ANKARA/ISTANBUL - Turkish Prime Minister Ahmet Davutoglu blamed a
Syrian Kurdish militia fighter working with Kurdish militants inside
Turkey for a suicide car bombing that killed 28 people in the capital
Ankara, and he vowed retaliation in both Syria and Iraq.
A car laden with explosives detonated next to military buses as they
waited at traffic lights near Turkey's armed forces' headquarters,
parliament and government buildings in the administrative heart of
Ankara late on Wednesday.
Davutoglu said the attack was clear evidence that the YPG, a Syrian
Kurdish militia that has been supported by the United States in the
fight against Islamic State in northern Syria, was a terrorist
organisation and that Turkey, a NATO member, expected cooperation from
its allies in combating the group.
Within hours, Turkish warplanes bombed bases in northern Iraq of the
Kurdistan Workers Party (PKK), which has waged a three-decade insurgency
against the Turkish state and which Davutoglu accused of collaborating
in the car bombing.
Turkey's armed forces also shelled YPG positions in northern Syria on
Thursday, a security source said. Davutoglu said the artillery fire
would continue and promised that those responsible for the Ankara attack
would "pay the price".
"Yesterday's attack was directly targeting Turkey and the perpetrator
is the YPG and the divisive terrorist organization PKK. All necessary
measures will be taken against them," Davutoglu said in a televised
speech.
President Tayyip Erdogan also said initial findings suggested the
Syrian Kurdish militia and the PKK were behind the bombing and said that
14 people had been detained.
The political arm of the YPG, denied involvement in the bombing,
while a senior member of the PKK said he did not know who was
responsible.
The attack was the latest in a series of bombings in the past year mostly blamed on Islamic State militants.
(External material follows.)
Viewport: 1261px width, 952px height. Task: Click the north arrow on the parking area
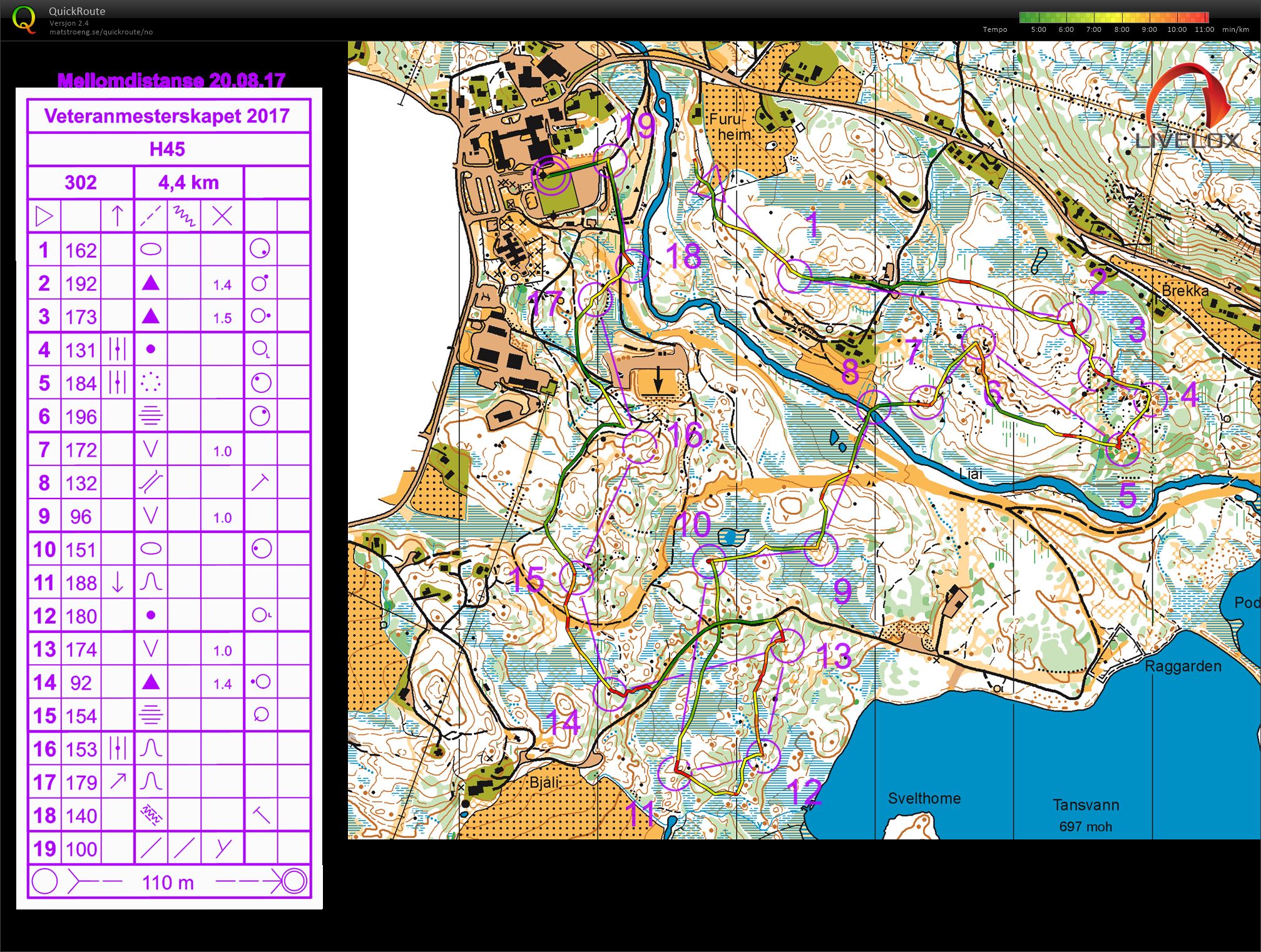tap(658, 379)
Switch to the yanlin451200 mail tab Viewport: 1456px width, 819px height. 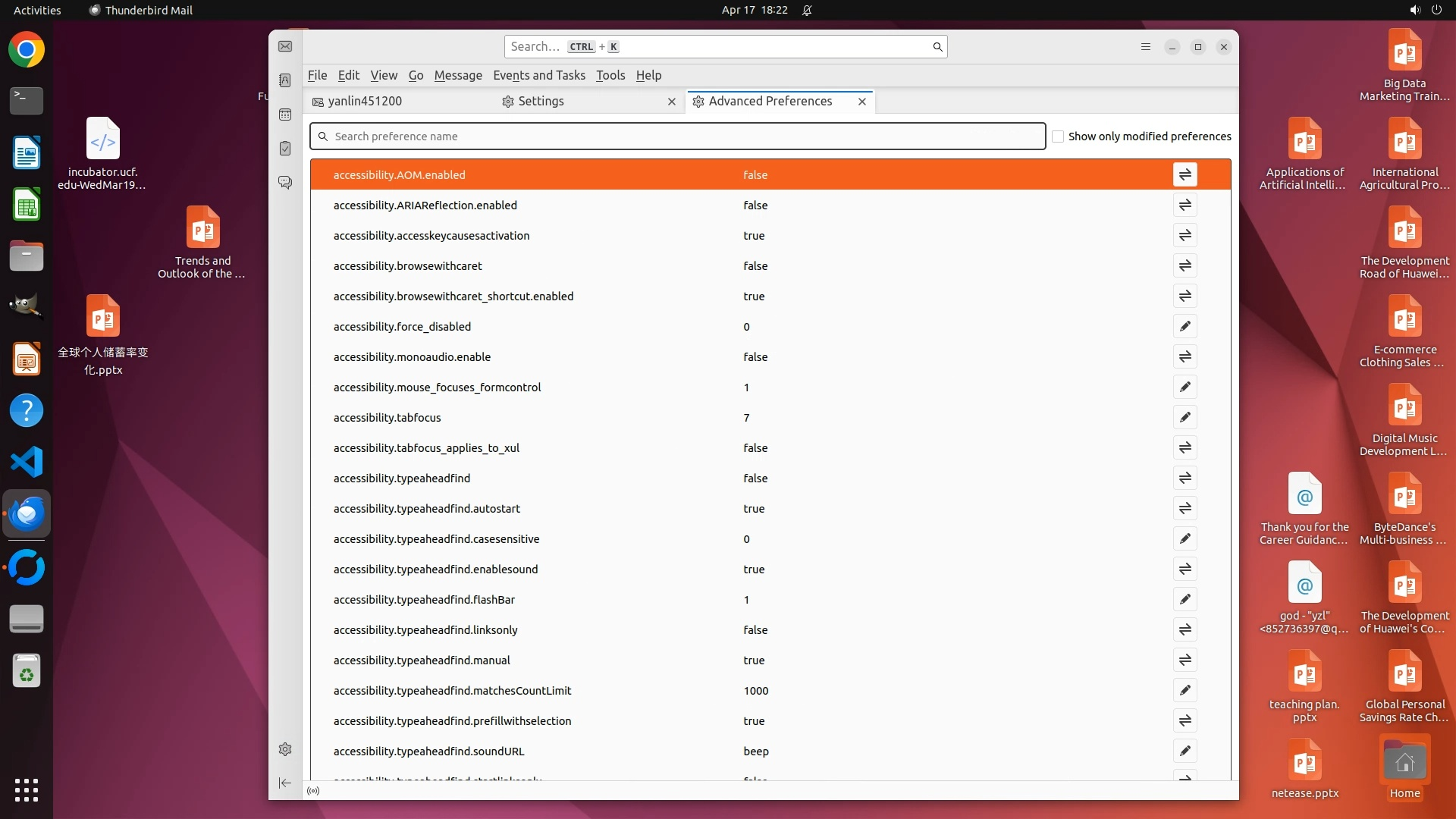(365, 101)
Turkey is getting dragged ever deeper into the war in neighbouring
Syria and is trying to contain some of the fiercest violence in decades
in its predominantly Kurdish southeast.
The YPG militia, regarded by Ankara as a hostile insurgent force
deeply linked to the PKK, has taken advantage in recent weeks of a major
Syrian army offensive around the northern city of Aleppo, to seize
ground from Syrian rebels near the Turkish border.
That has alarmed Turkey, which fears the advances will stoke Kurdish
separatist ambitions at home. It has been bombarding YPG positions in an
effort to stop them taking the town of Azaz, the last stronghold of
Turkish-backed Syrian rebels north of Aleppo before the Turkish
frontier.
Hundreds of Syrian rebels with weapons and vehicles have re-entered
Syria from Turkey over the last week to reinforce insurgents fending off
the Kurdish-led assault on Azaz, rebel sources said on Thursday.